Eppure, è un'operazione ben riuscita, in cui tutti gli ingredienti funzionano a meraviglia.
Il primo, è l'argomento: la Juventus, tanto amata quanto odiata, e le sue ennetante uscite di scena dalla Coppa dei Campioni (ora la chiamano Champions League, ma sempre lì siamo). Di fatto, anche le uniche due vinte (una col nome originario, la seconda con quello nuovo), non sono vittorie: la prima, per il disastro belga; la seconda, perché vinta solo ai rigori. Certo, si parla di tutte le partecipazioni a tutte le coppe; ma alla fine i capitoli che pulsano sono quelli.
Il secondo, è lo stile di Pastore.

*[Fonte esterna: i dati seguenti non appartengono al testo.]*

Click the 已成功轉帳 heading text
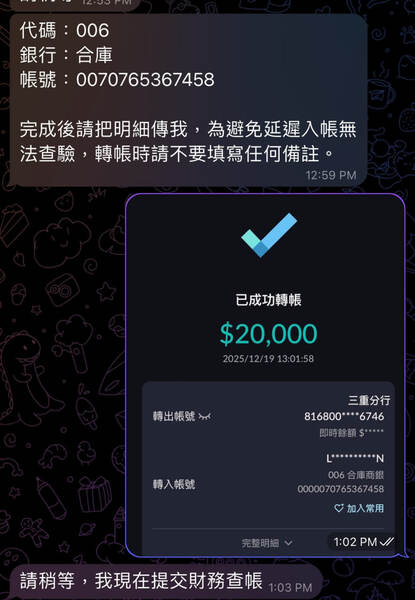The height and width of the screenshot is (600, 415). (269, 300)
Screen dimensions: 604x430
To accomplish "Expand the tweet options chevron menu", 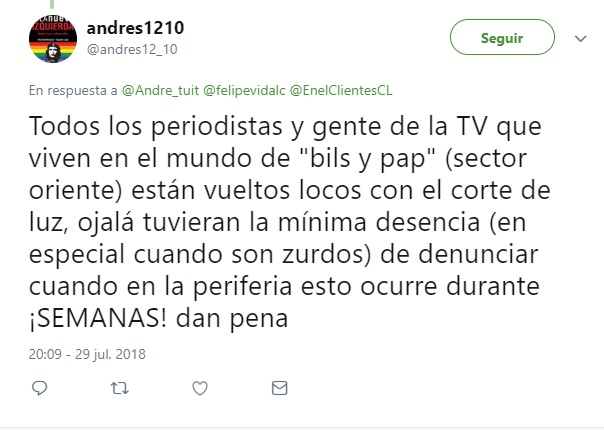I will pyautogui.click(x=581, y=39).

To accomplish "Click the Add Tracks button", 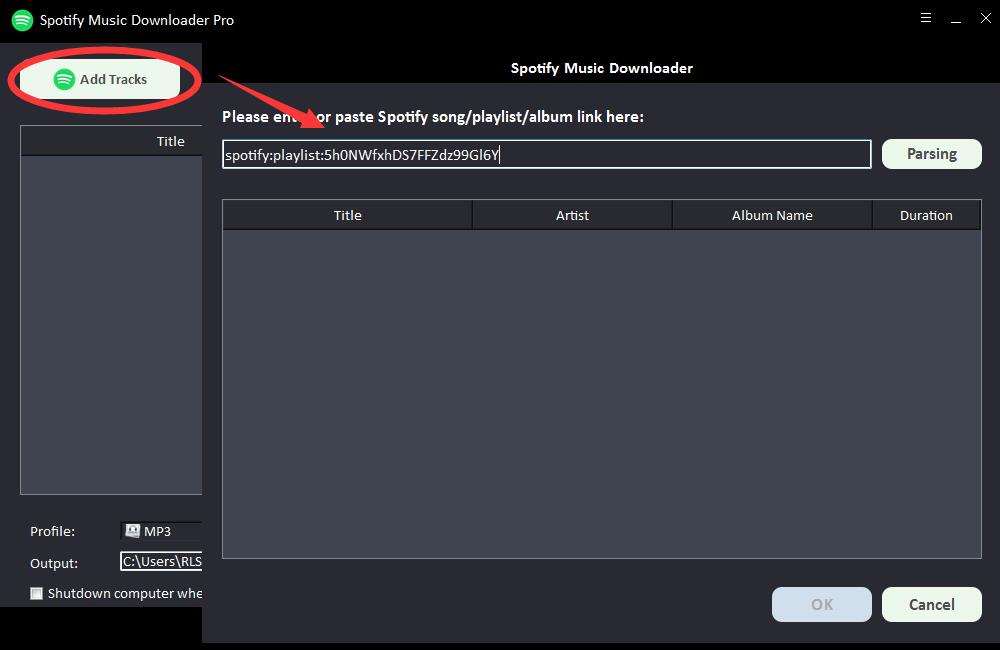I will coord(100,79).
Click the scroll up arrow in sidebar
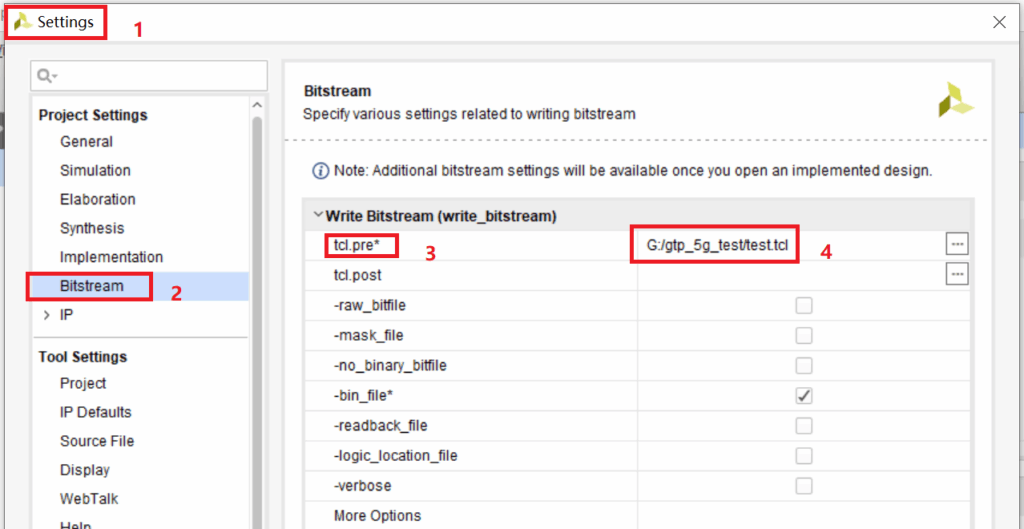The image size is (1024, 529). [257, 105]
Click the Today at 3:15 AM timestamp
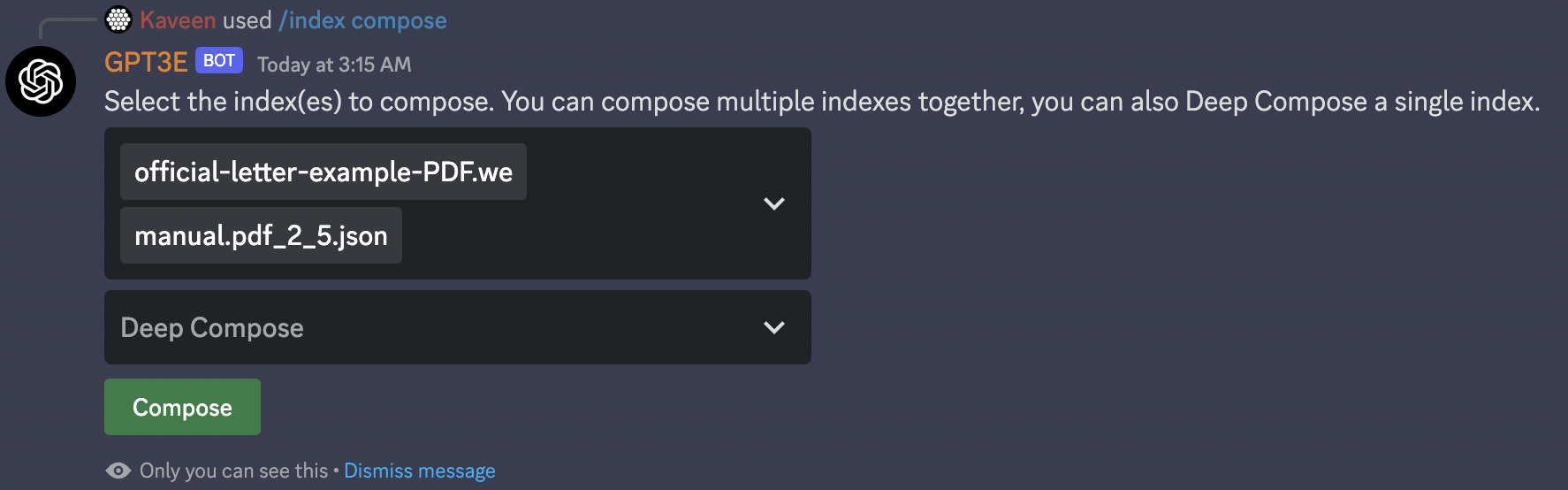Viewport: 1568px width, 490px height. [334, 64]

Ricco, tautologico al punto giusto, quasi breriano, pieno di riferimenti e di incisi che non affaticano la lettura (anzi). Una miscela sapiente e misurata anche quando non è né sapiente né tantomeno misurata. Pastore conosce lo strumento della scrittura e lo usa sia al servizio della sua (legittima) vanità che al servizio della narrazione. Complimenti, insomma.

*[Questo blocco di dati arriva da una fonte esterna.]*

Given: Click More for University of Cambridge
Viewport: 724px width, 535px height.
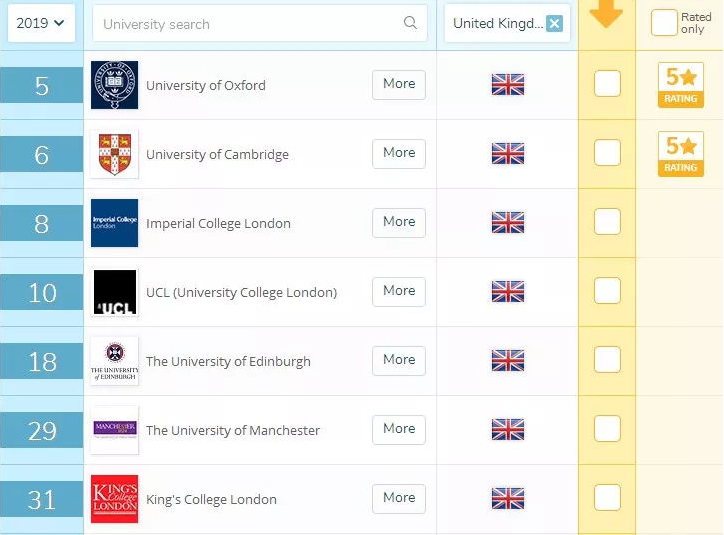Looking at the screenshot, I should tap(399, 153).
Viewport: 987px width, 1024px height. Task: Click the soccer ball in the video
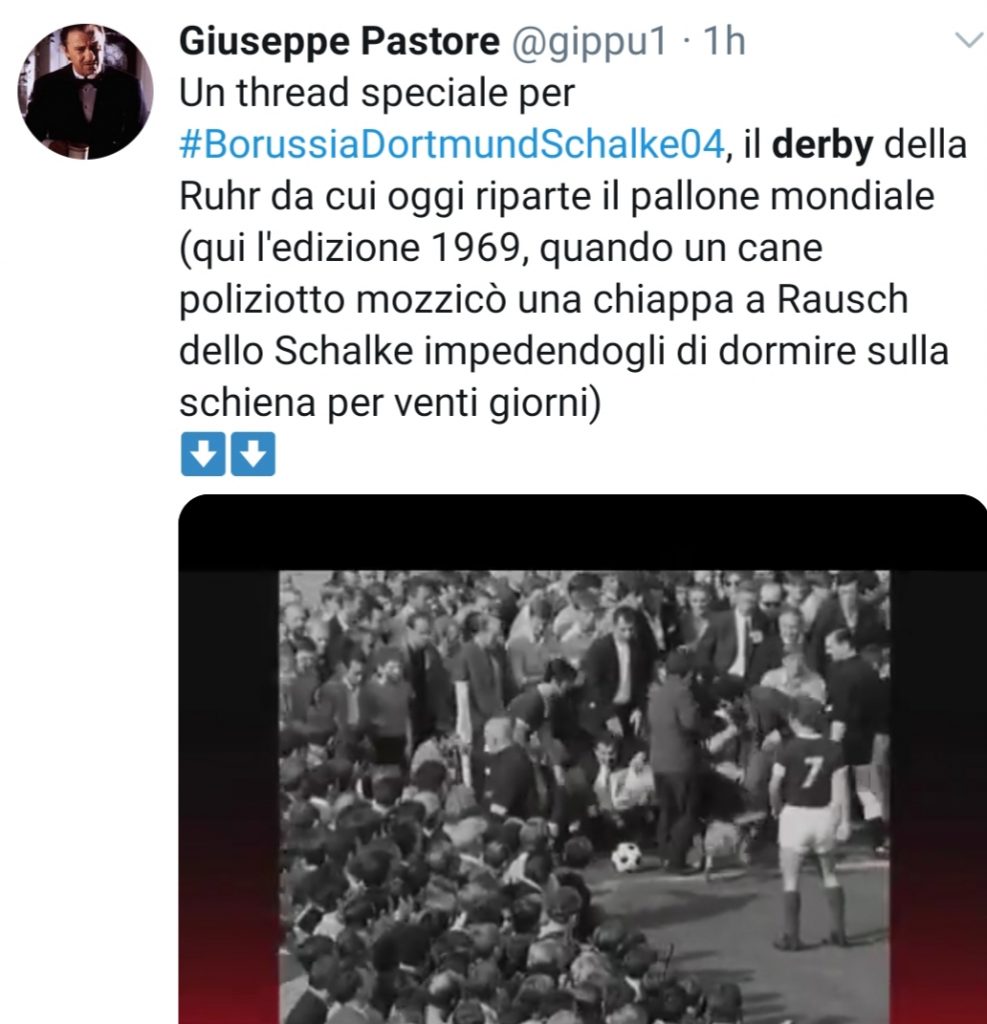pyautogui.click(x=626, y=857)
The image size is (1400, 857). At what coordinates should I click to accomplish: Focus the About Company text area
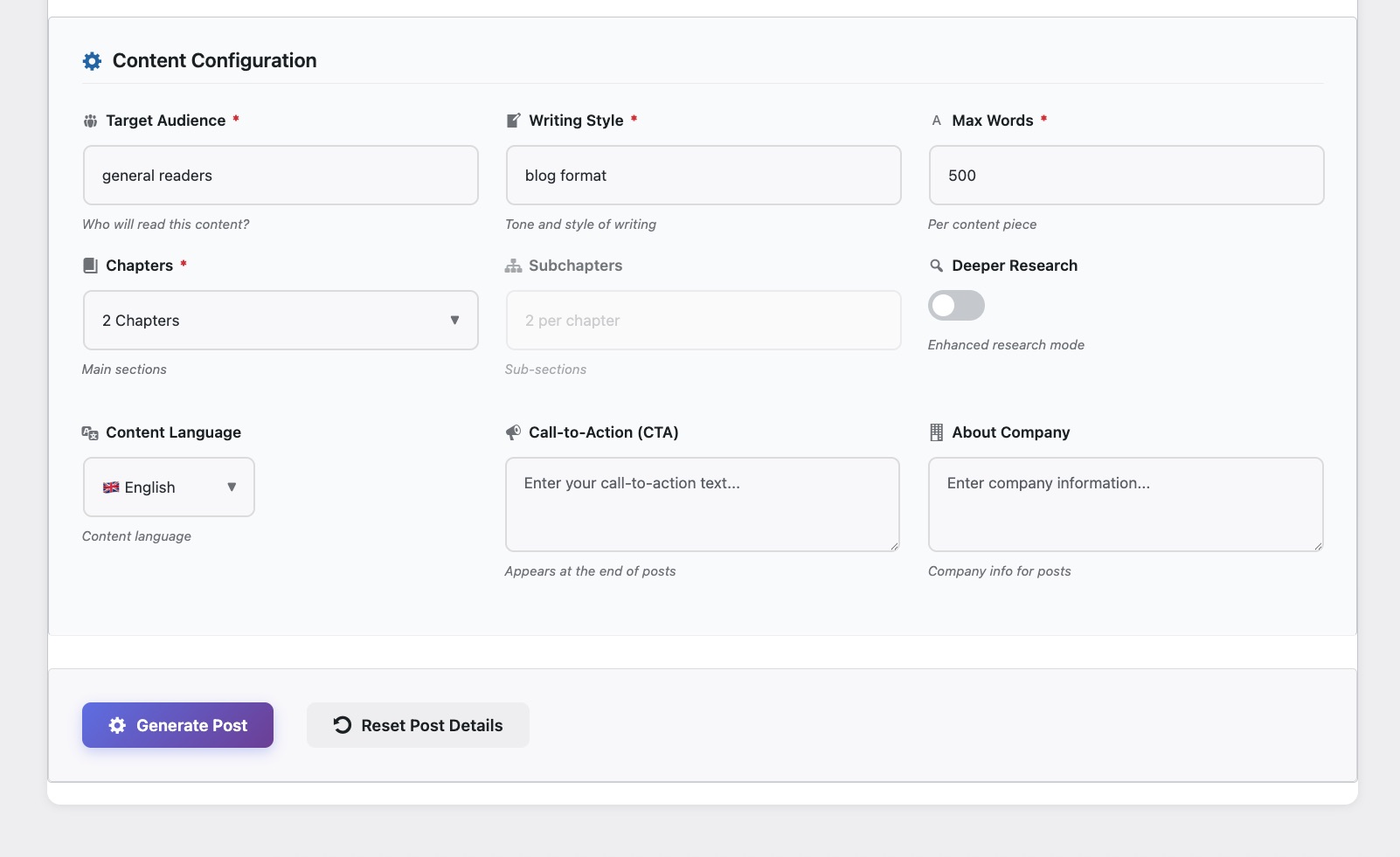click(x=1126, y=504)
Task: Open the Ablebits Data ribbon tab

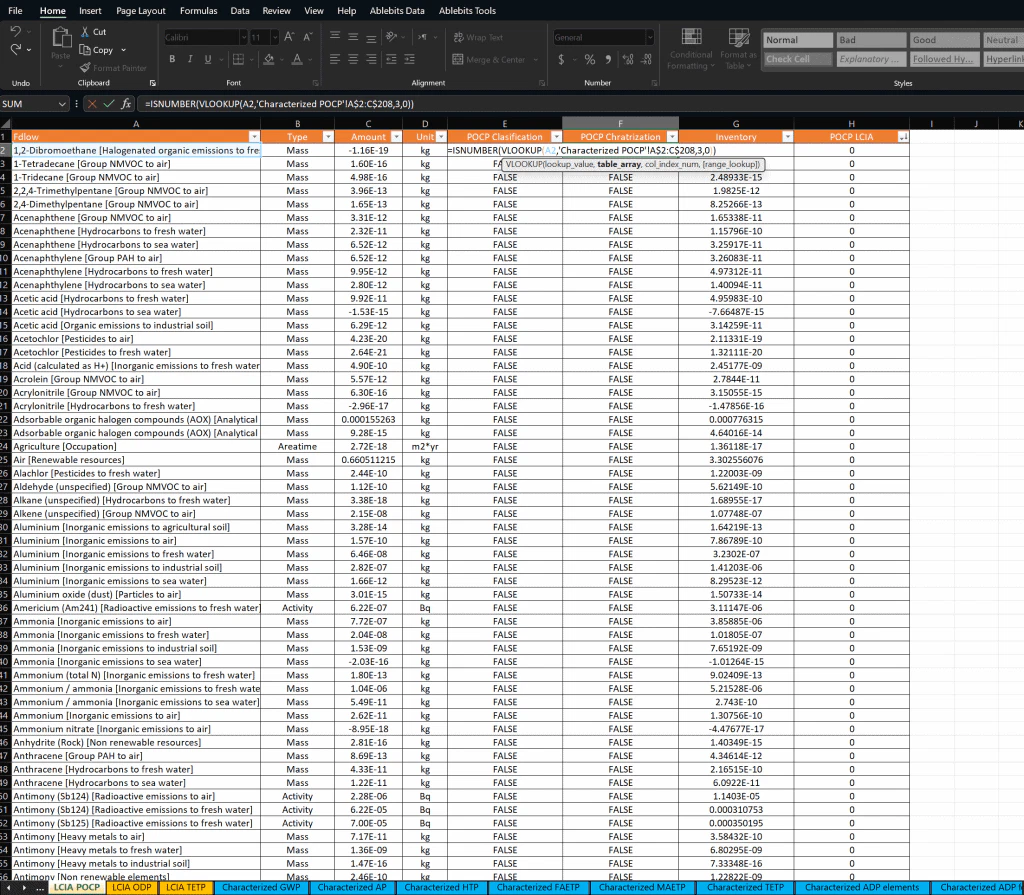Action: (395, 11)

Il terzo, è la scelta di non presentare questo dramma collettivo in ordine cronologico, ma con un ordine di crescendum drammatico: dai primi vagiti di una squadra che quasi vedeva con fastidio le competizioni internazionali, alla stolida insistenza con cui si è inseguita una coppa che di fatto è maledetta, e maledetta resterà.
Un bellissimo libro, insomma, che piacerà anche a noi juventini.